> **Given text**:
□ □ □ □ □

New research suggests that between 12,000 and 15,000 Americans continue to die each year due to the side effects of asbestos exposure, decades after most uses of the toxic substance were banned.
The Environmental Working Group (EWG) Action Fund has issued a report that analyzes the number of deaths linked to asbestos, which are typically hard to gauge because of a lack of consistent reporting.
The group indicates that conservative estimates suggest that between 12,000 to 15,000 deaths in the U.S, each year due to inhalation of asbestos fibers, which could come from direct contact with the substances decades ago or breathing fibers carried home on the clothes or in the hair of family members who worked with asbestos-containing products.
Asbestos has been used in a variety of manufacturing and building industries, but most uses in the United States were banned more than 30 years ago. However, asbestos may cause a variety of ailments that do not surface until decades after exposure.
According to the report, the three most common causes of death linked to asbestos are mesothelioma, asbestosis and lung cancer.
Mesothelioma is a rare form of cancer, which is only known to be caused by exposure to asbestos and breathing asbestos fibers. It is a lethal disease that is often at a very advanced stage when a diagnosis is made, resulting in a very short life-expectancy.
The study looked at data on asbestosis and mesothelioma from the U.S. Centers for Disease Control & Prevention’s WONDER database from 1999 to 2013, and a 2012 study on lung cancer. According to the report, mesothelioma was listed as the cause of death in 39,870 deaths from 1999 to 2013. Asbestosis was the cause of death in 20,317 deaths. Lung cancer linked to asbestos exposure was the hardest to calculate, but using a variety of sources, the EWG Action Fund estimates that between 127,579 and 159,480 Americans died of lung cancer linked to asbestos exposure during the same time period.
The group noted that asbestos-related lung cancer deaths dwarf deaths by mesothelioma and asbestosis combined.
In 2009, the U.S. Centers for Disease Control and Prevention indicated that the number of asbestos deaths from mesothelioma were continuing to rise, but were expected to have peaked by now as more time passes since the substance was banned.
Lawsuits over asbestos exposure continue to be filed throughout the U.S., with more than 600,000 people having filed a case against more than 6,000 defendants after being diagnosed with mesothelioma or other related injuries that were allegedly caused by inhaling asbestos fibers.
While mesothelioma lawsuits have traditionally been filed by individuals who worked with asbestos-containing products, an increasing number of secondary exposure mesothelioma cases have been brought in recent years on behalf of spouses, children and other family members who developed the disease after breathing asbestos fibers brought home in the hair or on the clothing of individuals who worked directly with the material.

□ □ □ □ □

> **Required work**:
1: In the asbestos text, restate the passage that begins at "The study looked" and stops after "same time period.", putting "WONDER data system" in place of "WONDER database".
2: Answer these questions using the asbestos text.
(a) How long ago were most uses of asbestos in the United States banned?
(b) How many deaths from 1999 to 2013 listed mesothelioma as the cause?
(c) How many people have filed asbestos exposure lawsuits, and against how many defendants?
3: List the diseases that the asbestos text names as the most common causes of death linked to asbestos.

□ □ □ □ □

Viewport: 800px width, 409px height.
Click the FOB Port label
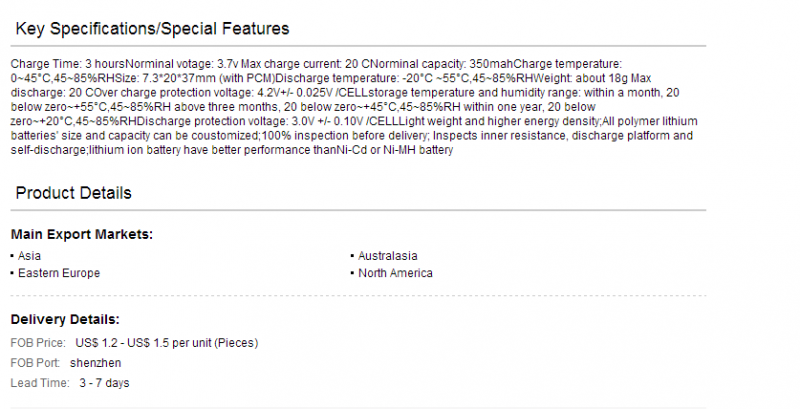pos(35,363)
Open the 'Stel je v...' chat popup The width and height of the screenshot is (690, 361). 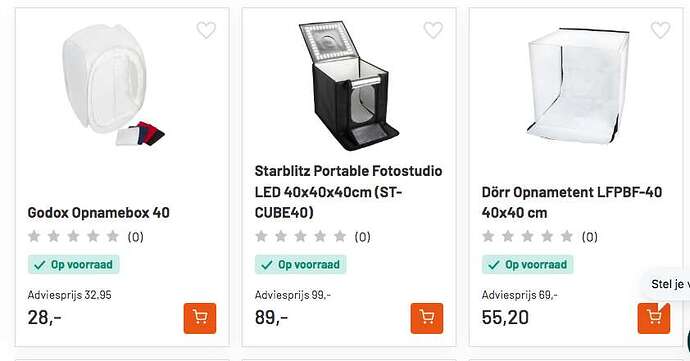[668, 284]
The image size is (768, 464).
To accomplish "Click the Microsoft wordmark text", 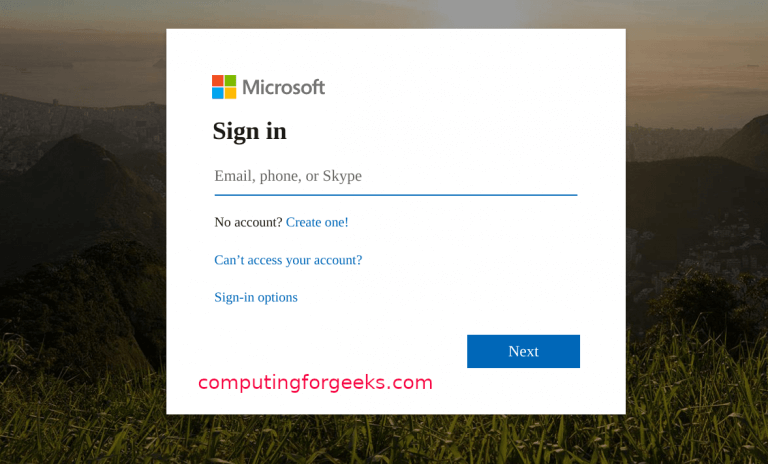I will click(284, 87).
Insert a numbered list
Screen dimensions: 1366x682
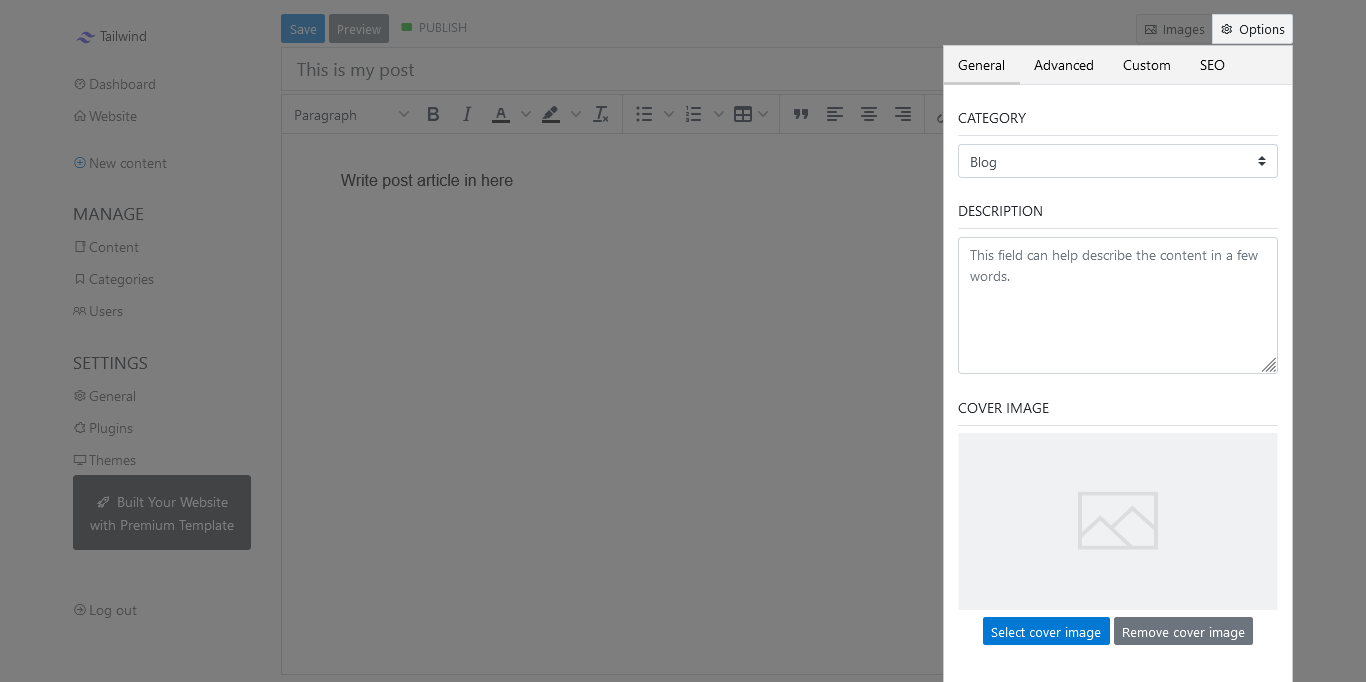694,114
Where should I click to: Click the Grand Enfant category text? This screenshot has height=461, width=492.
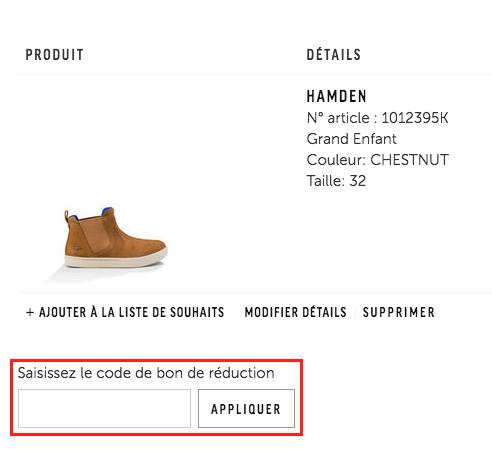(352, 139)
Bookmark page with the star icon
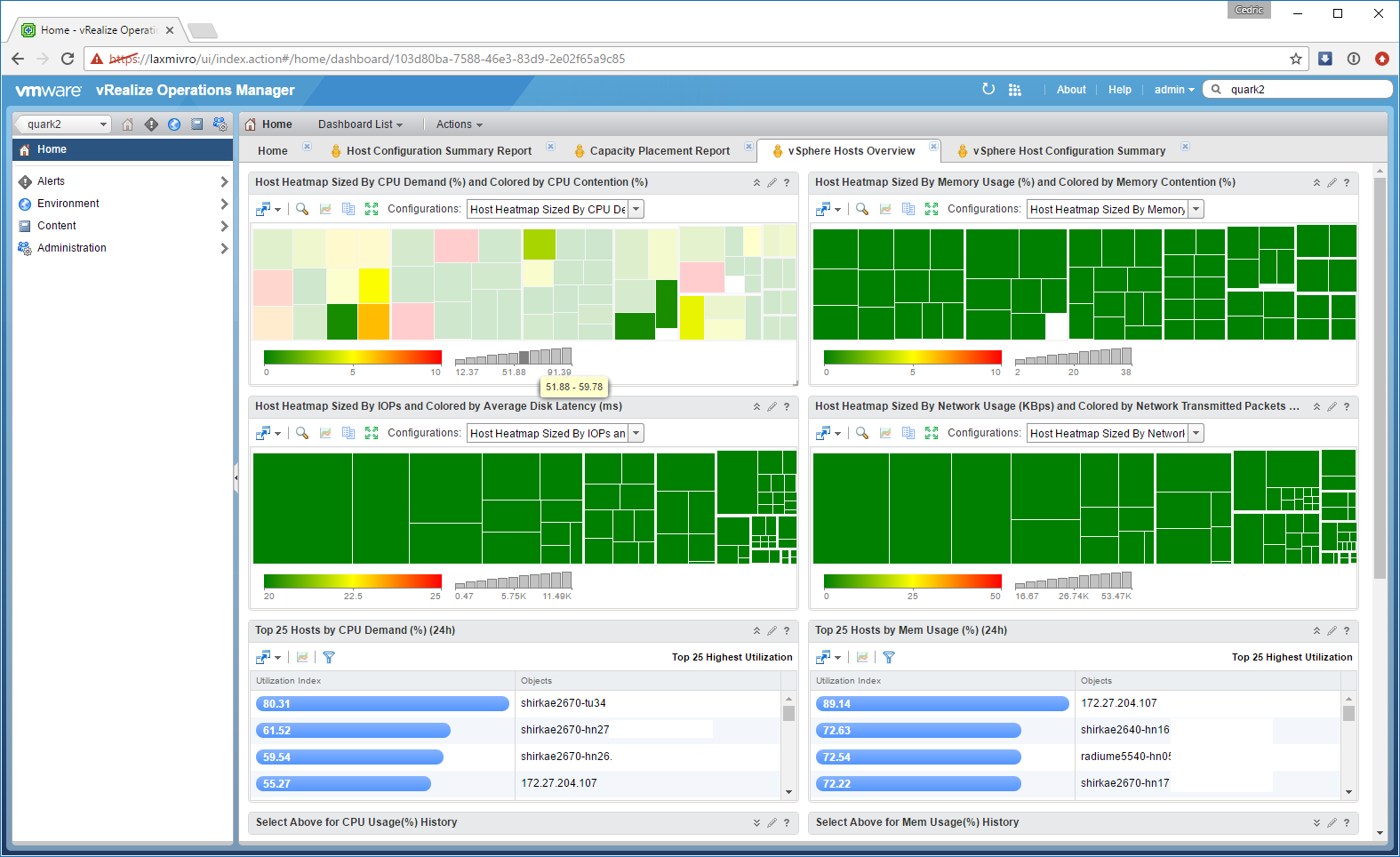Image resolution: width=1400 pixels, height=857 pixels. tap(1296, 59)
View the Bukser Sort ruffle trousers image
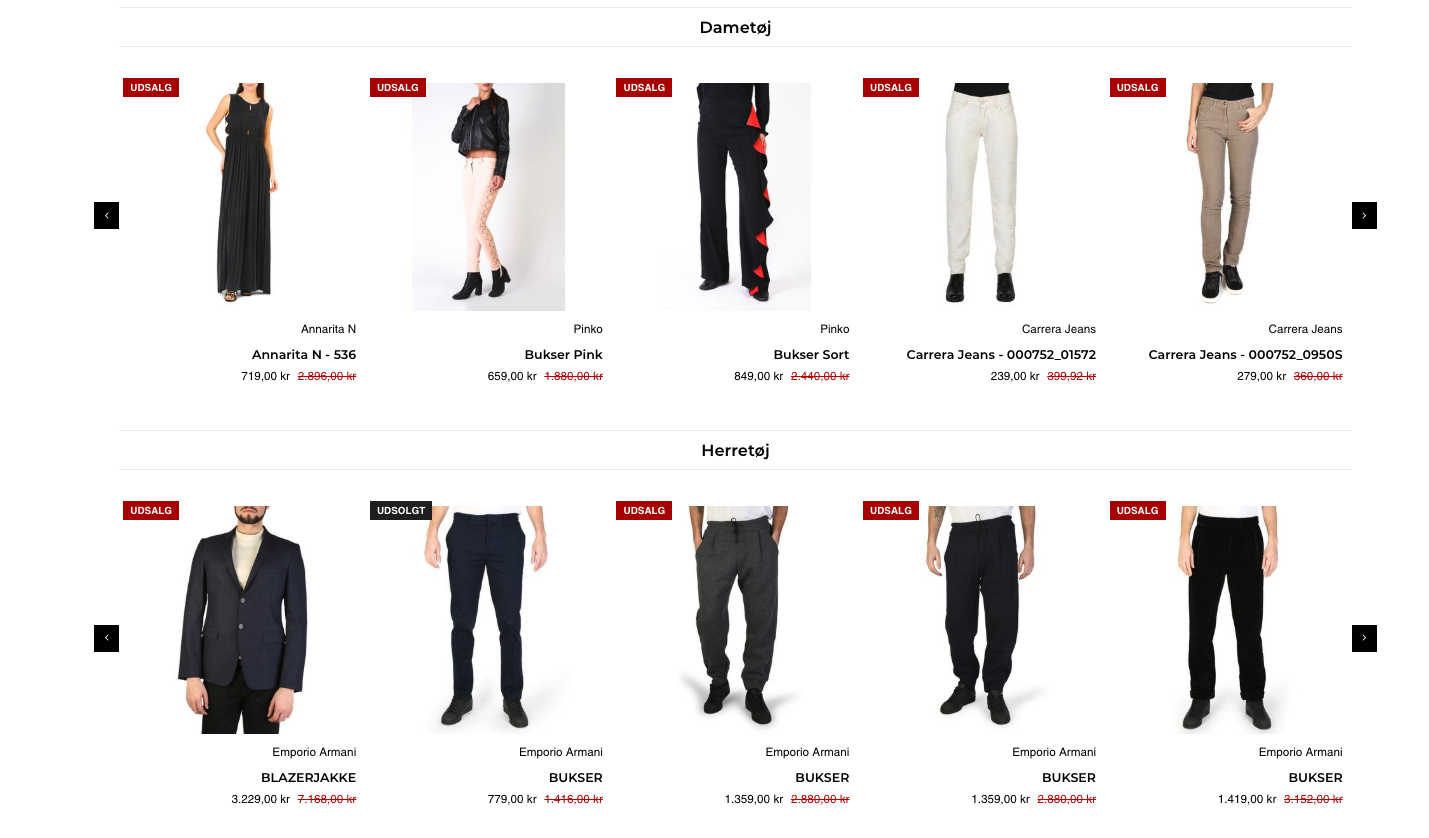The width and height of the screenshot is (1429, 838). click(x=735, y=196)
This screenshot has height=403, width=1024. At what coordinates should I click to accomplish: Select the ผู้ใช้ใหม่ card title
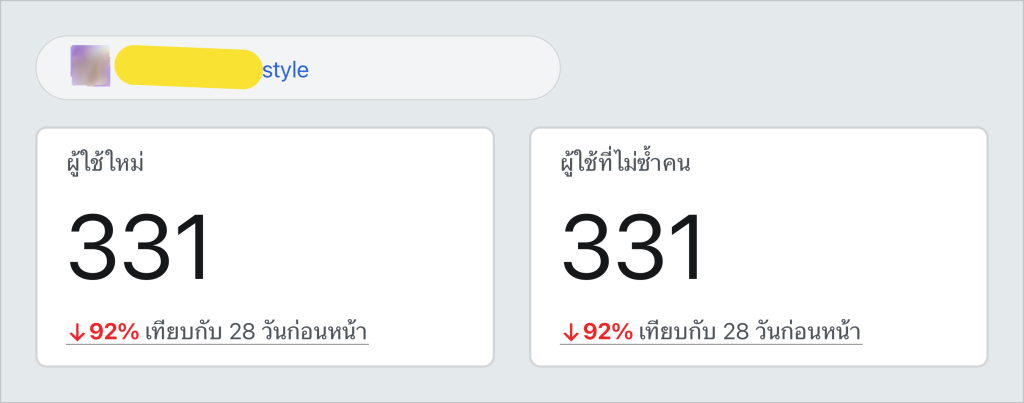[105, 163]
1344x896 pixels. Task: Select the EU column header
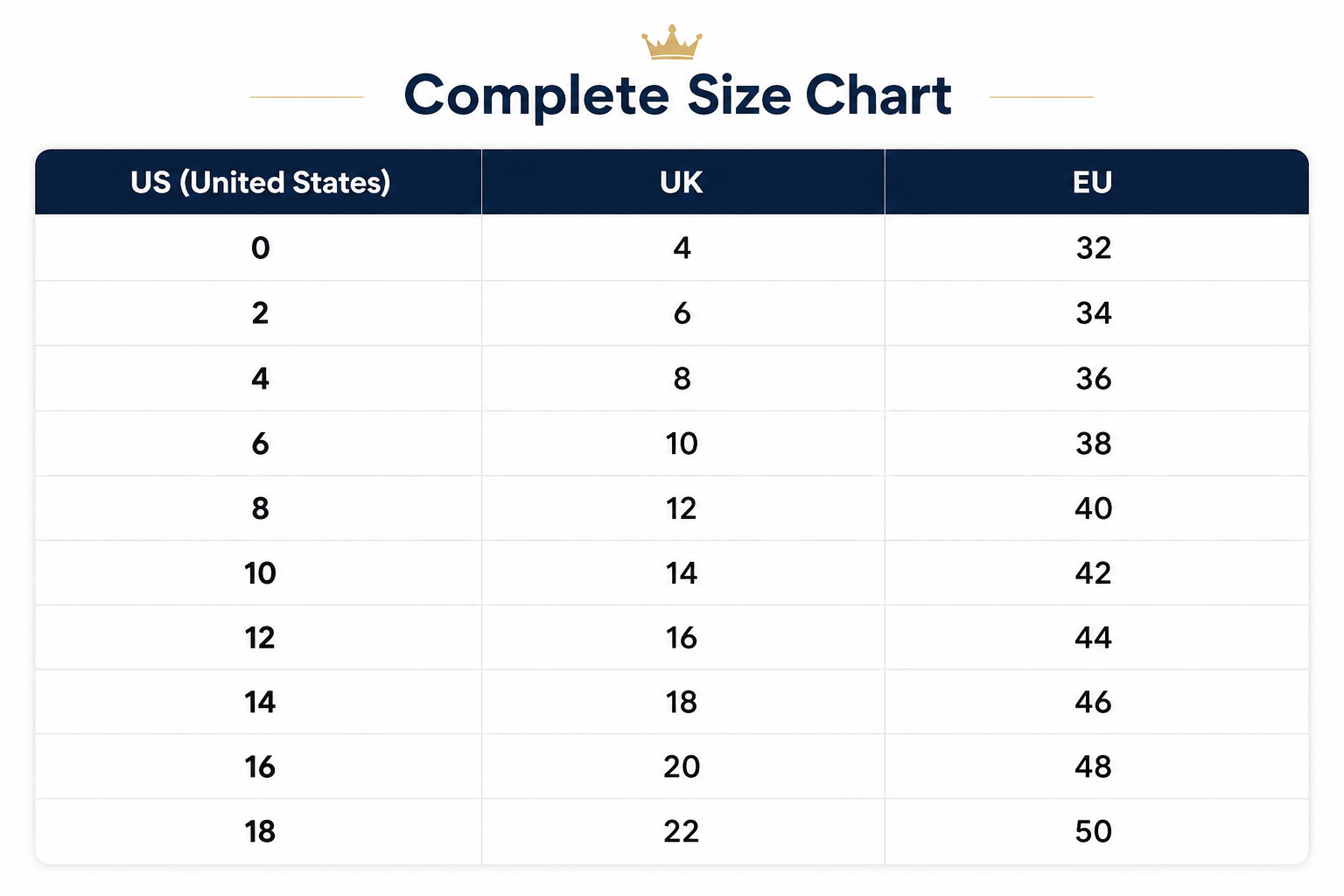coord(1096,182)

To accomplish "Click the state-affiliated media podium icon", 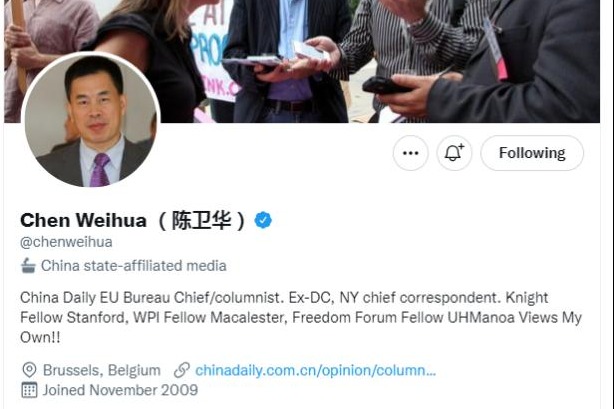I will [28, 266].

□ □ □ □ □

> **Results**:
1:
The study looked at data on asbestosis and mesothelioma from the U.S. Centers for Disease Control & Prevention’s WONDER data system from 1999 to 2013, and a 2012 study on lung cancer. According to the report, mesothelioma was listed as the cause of death in 39,870 deaths from 1999 to 2013. Asbestosis was the cause of death in 20,317 deaths. Lung cancer linked to asbestos exposure was the hardest to calculate, but using a variety of sources, the EWG Action Fund estimates that between 127,579 and 159,480 Americans died of lung cancer linked to asbestos exposure during the same time period.

2:
(a) More than 30 years ago.
(b) 39,870 deaths.
(c) More than 600,000 people have filed cases against more than 6,000 defendants.

3: Mesothelioma, asbestosis, lung cancer